Par ailleurs, l’analyse des quotients de risque a permis de déterminer que les concentrations d’hexabromocyclododécane dans l’environnement au Canada peuvent nuire aux populations d’organismes pélagiques et benthiques, mais elles sont peu susceptibles d’avoir des effets nocifs directs sur les organismes du sol et les espèces sauvages. Il faut toutefois considérer le fait que la présence de d’hexabromocyclododécane dans l’environnement mérite qu’on s’en préoccupe à la lumière de solides données établissant que la substance y est persistante et bioaccumulable.

Même si l’on ne dispose d’aucune information détaillée récente sur la production et l’utilisation de l’hexabromocyclododécane, des études de surveillance semblent indiquer que l’utilisation de la substance en Amérique du Nord et à l’échelle mondiale serait à la hausse. En outre, des données indiquent que l’hexabromocyclododécane pourrait remplacer certains ignifugeants composés d’éther diphénylique polybromé (particulièrement la formule commerciale du décabromodiphényléther).

Selon l’ébauche d’évaluation préalable, il est proposé de considérer l’hexabromocyclododécane comme une substance qui pénètre dans l’environnement en une quantité, à une concentration ou dans des conditions de nature à avoir, immédiatement ou à long terme, un effet nocif sur l’environnement ou sur la diversité biologique.

La population générale du Canada peut être exposée à l’hexabromocyclododécane par voie orale et par inhalation. Les milieux naturels (air ambiant, eau, sol et sédiments), la poussière domestique, l’air intérieur, le lait maternel et les produits de consommation traités avec de l’hexabromocyclododécane sont au nombre des sources connues d’exposition humaine à cette substance. L’hexabromocyclododécane peut être libéré de la matrice d’un produit au fil du temps par abrasion et utilisation, car il n’est pas lié par covalence. Étant donné sa faible pression de vapeur, l’hexabromocyclododécane ne se volatilisera pas et ne dégagera pas de gaz à partir d’un produit.

La caractérisation des risques que présente l’hexabromocyclododécane pour la santé humaine était fondée principalement sur l’évaluation de l’Union européenne, ainsi que sur la prise en compte de données plus récentes.
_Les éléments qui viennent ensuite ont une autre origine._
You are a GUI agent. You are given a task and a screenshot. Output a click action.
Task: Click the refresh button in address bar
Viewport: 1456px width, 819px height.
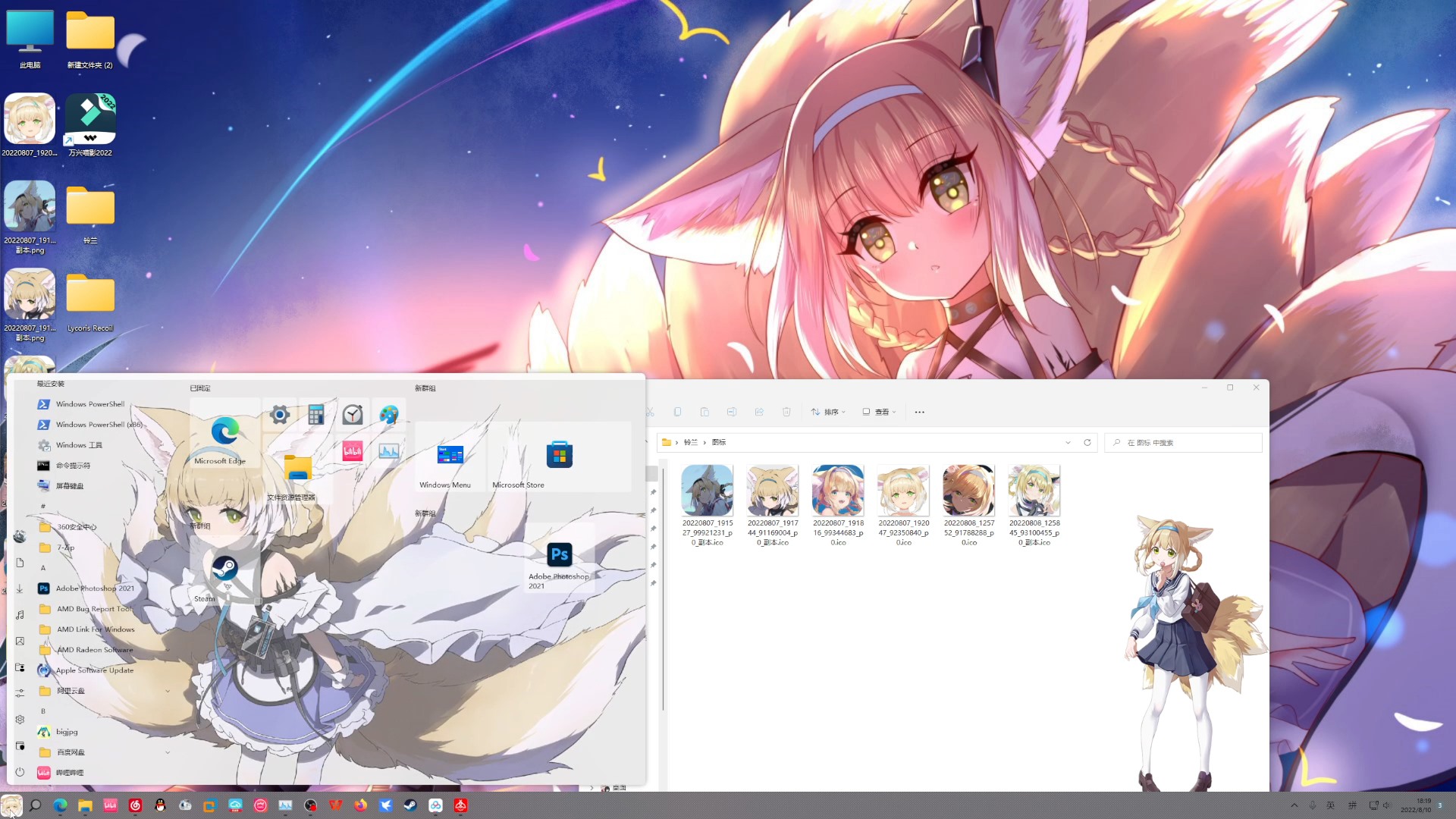pos(1087,442)
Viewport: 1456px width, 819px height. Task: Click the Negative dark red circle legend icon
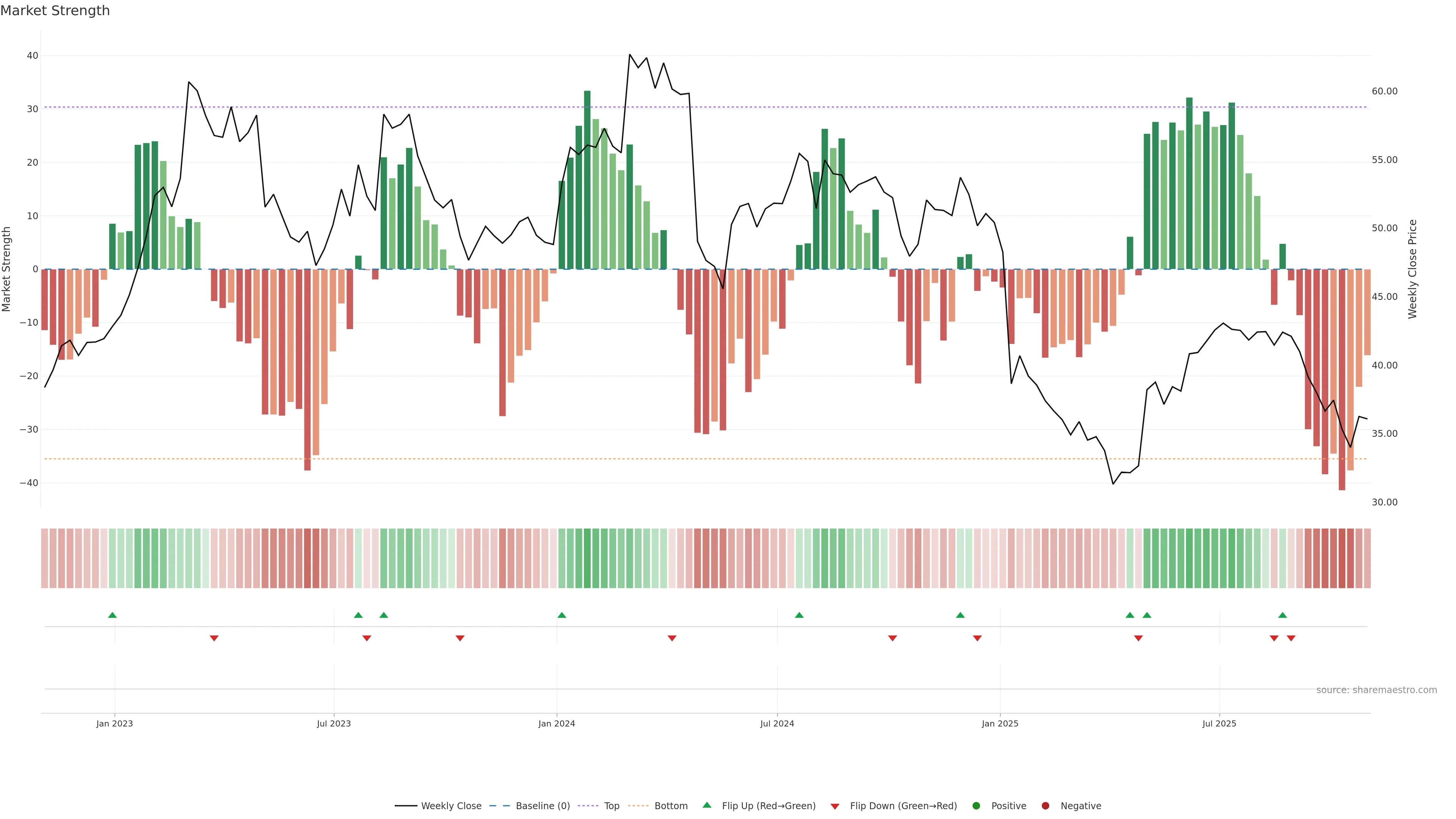(x=1045, y=806)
La toxicité pour la reproduction constitue l’effet critique à considérer aux fins de la caractérisation des risques pour la santé humaine, les effets signalés comprenant une baisse de la fertilité et des effets sur la thyroïde. Les estimations les plus élevées de la limite supérieure de l’absorption d’hexabromocyclododécane seraient associées aux enfants qui sont allaités (ingestion de lait maternel) et portent des produits de consommation à leur bouche. Une comparaison de ces estimations d’exposition avec les concentrations associées à un effet critique, qui proviennent des résultats d’un essai de toxicité sur la reproduction mené sur deux générations, indique que les marges d’exposition protègent comme il convient la santé humaine. À la lumière des renseignements disponibles, il est proposé de considérer l’hexabromocyclododécane comme une substance qui ne pénètre pas dans l’environnement en une quantité, à des concentrations ou dans des conditions de nature à constituer un danger au Canada pour la vie ou la santé humaines.
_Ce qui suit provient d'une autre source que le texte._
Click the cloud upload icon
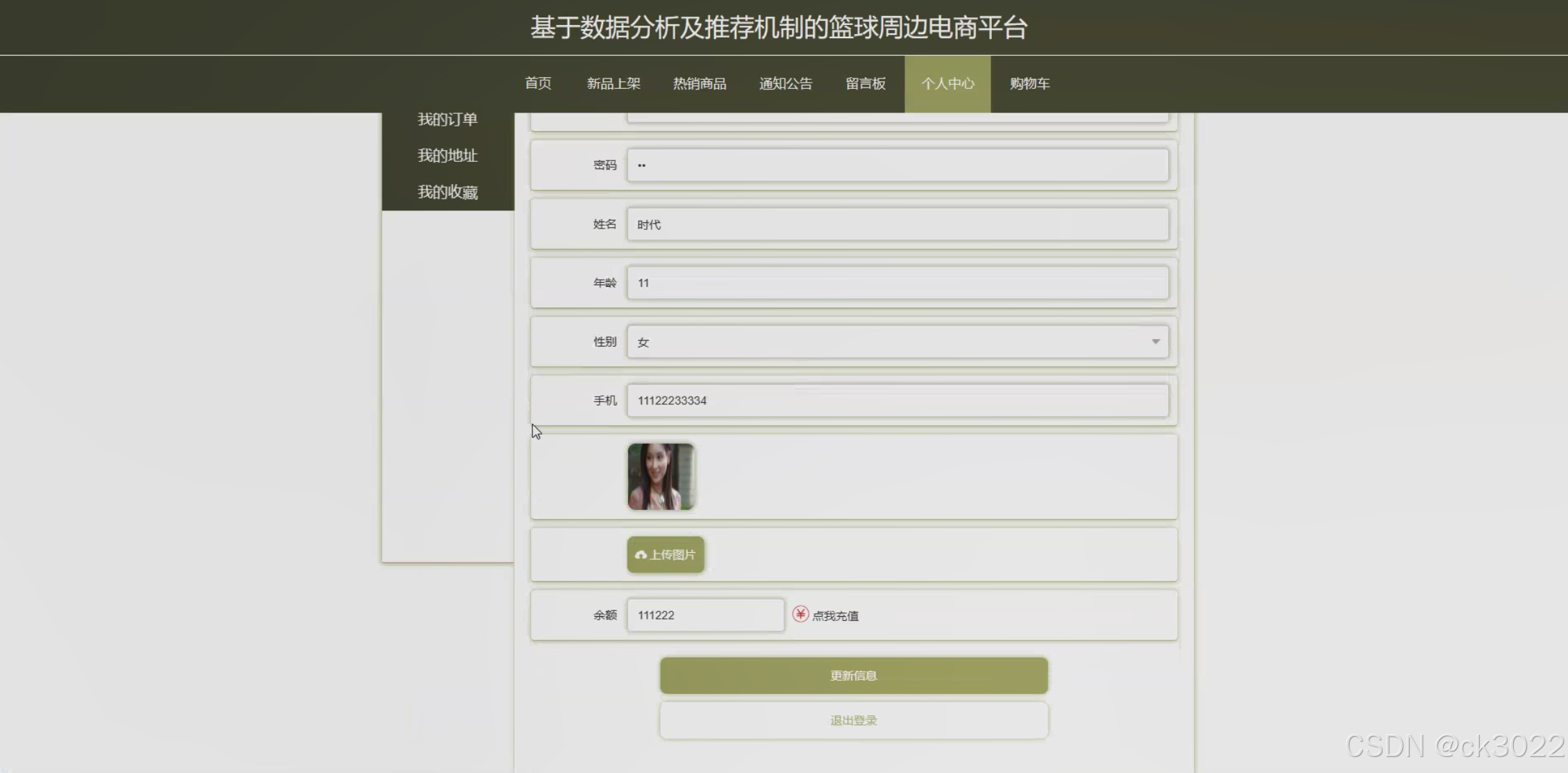 point(641,555)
Des activités de recherche et de surveillance viendront, s’il y a lieu, appuyer la vérification des hypothèses formulées au cours de l’évaluation préalable et, le cas échéant, l’efficacité des mesures de contrôle possibles définies à l’étape de la gestion des risques.

D’après les renseignements disponibles concernant la santé humaine et l’environnement, il est proposé de conclure que l’hexabromocyclododécane répond au moins un des critères de l’article 64 de la LCPE (1999).

De plus, il est proposé de conclure que l’hexabromocyclododécane répond aux critères de la persistance et à ceux du potentiel de bioaccumulation prévus dans le Règlement sur la persistance et la bioaccumulation et que sa présence dans l’environnement est principalement attribuable à l’activité humaine.